Guilt and the uselessness of it
Listen to your body is preached by me to all my students. We need to be aware of what our body is telling us.
If we are generally the type to love going to the gym to train, and are finding ourselves lacking motivation - that's a signal. Your parasympathetic (apologies about the jargon - the part of your nervous system that's responsible for recovery, digestion etc) system is sending you a signal that you need to chill.
Most often, a day or two of skipping the gym, and you cannot wait to go back. The more you push yourself and accumulated stress in life, the longer this drop in motivation could be. For me, during my CrossFit days when I would train 5-6 times a week and play Ultimate twice a week - I would face a drop every 3-4 months. I'd skip a week, and I would be raring to go back again.
Of course, I had no idea about all this. I just did it intuitively.
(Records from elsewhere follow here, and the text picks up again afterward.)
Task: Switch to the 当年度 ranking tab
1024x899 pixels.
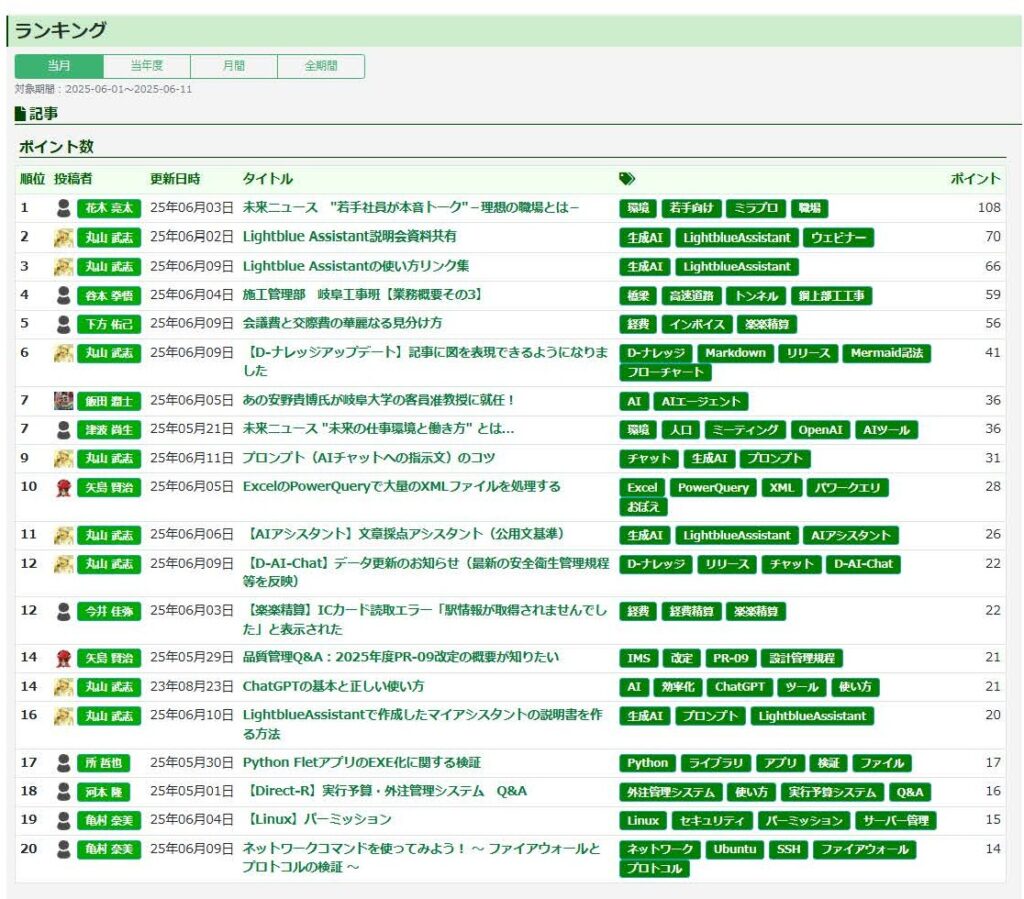Action: 146,66
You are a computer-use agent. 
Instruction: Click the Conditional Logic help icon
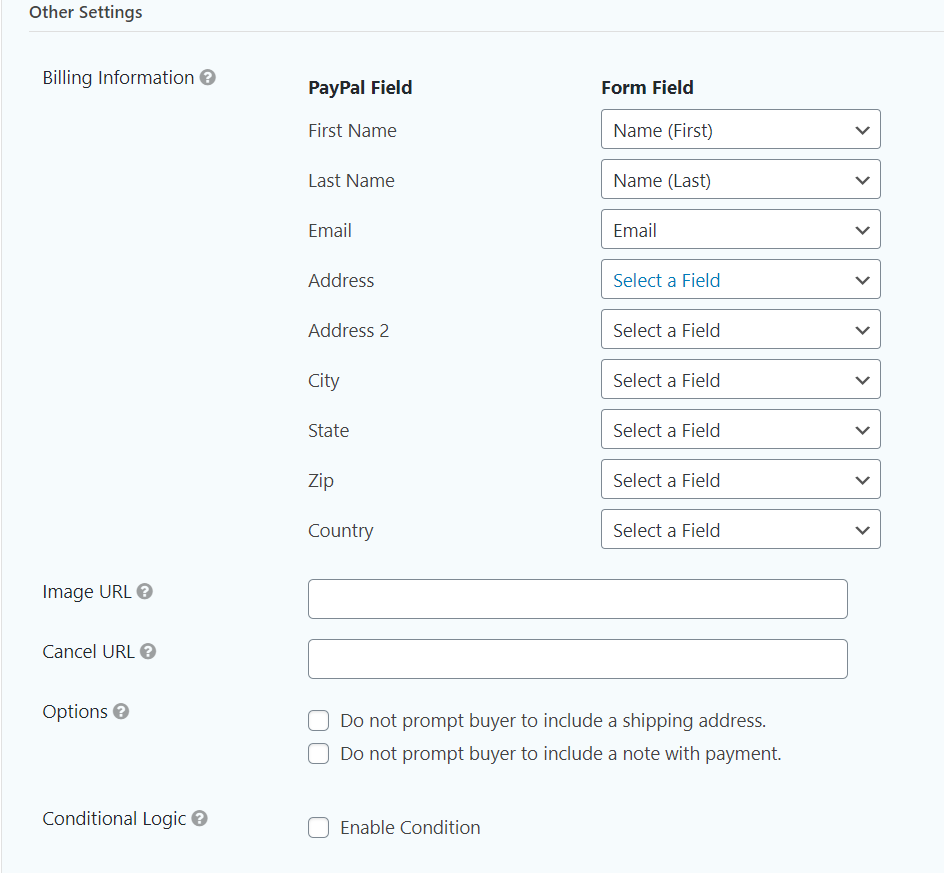point(200,819)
What does not help at all is being guilty about it. Here's a snippet of a recent conversation I had with one of my students. This guy's been training in his terrace regularly, and has been giving me a short update near daily.
He did the right thing - but is feeling guilty about it. And that ruins something. I don't know what, but it does. Same deal with wanting to eat an ice-cream, enjoying it, and then feeling guilty about it later.
Now, if feeling guilty did something useful, great. I don't think it does.
And especially when you did the right thing - like listening to your body which wants you to rest and recover because you've been training consistently and life adds up and you needed to chill instead of train - you should be proud for getting it right. Not guilty.
Now, how do we know the difference between a beer with friends vs drinking too much, or listening to your body and resting vs not doing any physical activity. Well, listen to your body.
If you feel good about it, and I mean for real, then you are good.
And if you are not happy with your body or where you are, solve it with what you eat 80% of the time in your kitchen. And don't feel guilty about the other 20%.